Gait and Balance Dysfunction in Adults.

Abstract

Determining the precise cause of gait dysfunction in adults is often difficult because of the multifactorial nature of the disorder. Additionally, elderly patients have other comorbidities that further complicate their diagnosis. A proper history and physical examination, however, often allow the clinician to arrive at the correct diagnosis. Once a diagnosis is reached, appropriate therapeutic decisions can be made. Patients presenting with Parkinsonism need a thorough evaluation to rule out potentially reversible conditions, such as normal pressure hydrocephalus. Patients with idiopathic Parkinson's disease usually develop gait difficulty and freezing episodes late in the course of the illness.
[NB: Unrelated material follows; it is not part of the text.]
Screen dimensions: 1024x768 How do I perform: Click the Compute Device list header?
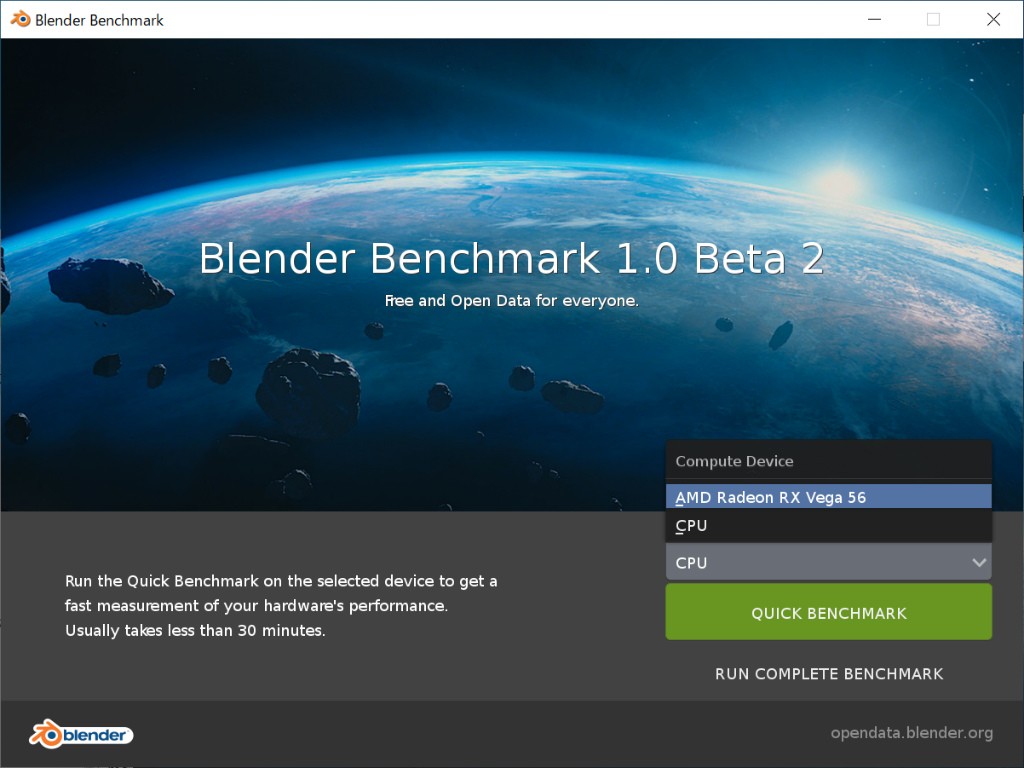[734, 461]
Another important cause of gait disturbance in adults is the cerebellar ataxias. Among the sporadic forms, gluten sensitivity is an important consideration. Identification of this entity is important, because the disease process can be halted with a gluten-free diet. Another group is the paraneoplastic ataxias, which can often be diagnosed in the proper clinical setting. Most of the adult-onset hereditary ataxias are autosomal dominant conditions. Except for the episodic ataxias, treatment of these conditions has been disappointing. Mixed results have been obtained with the use of amantadine, buspirone, and 5-hydroxytryptophan. Physical therapy plays an important role in the gait rehabilitation of these patients. Over the past several years, researchers have developed a greater understanding of motor control and how it relates to freezing. Clinicians can now train patients to use external cues to overcome their motor blocks. Another important advance has been the development of subthalamic nucleus deep brain stimulation in the treatment of patients with troublesome peak dose dyskinesia and other motor fluctuations. Subthalamic nucleus deep brain stimulation should be considered when best medical treatment fails. Cortical myoclonus can be treated with levetiracetam, which has US Food and Drug Administration approval as an antiepileptic agent. It has been quite effective in the treatment of myoclonus and should be considered when other medications fail.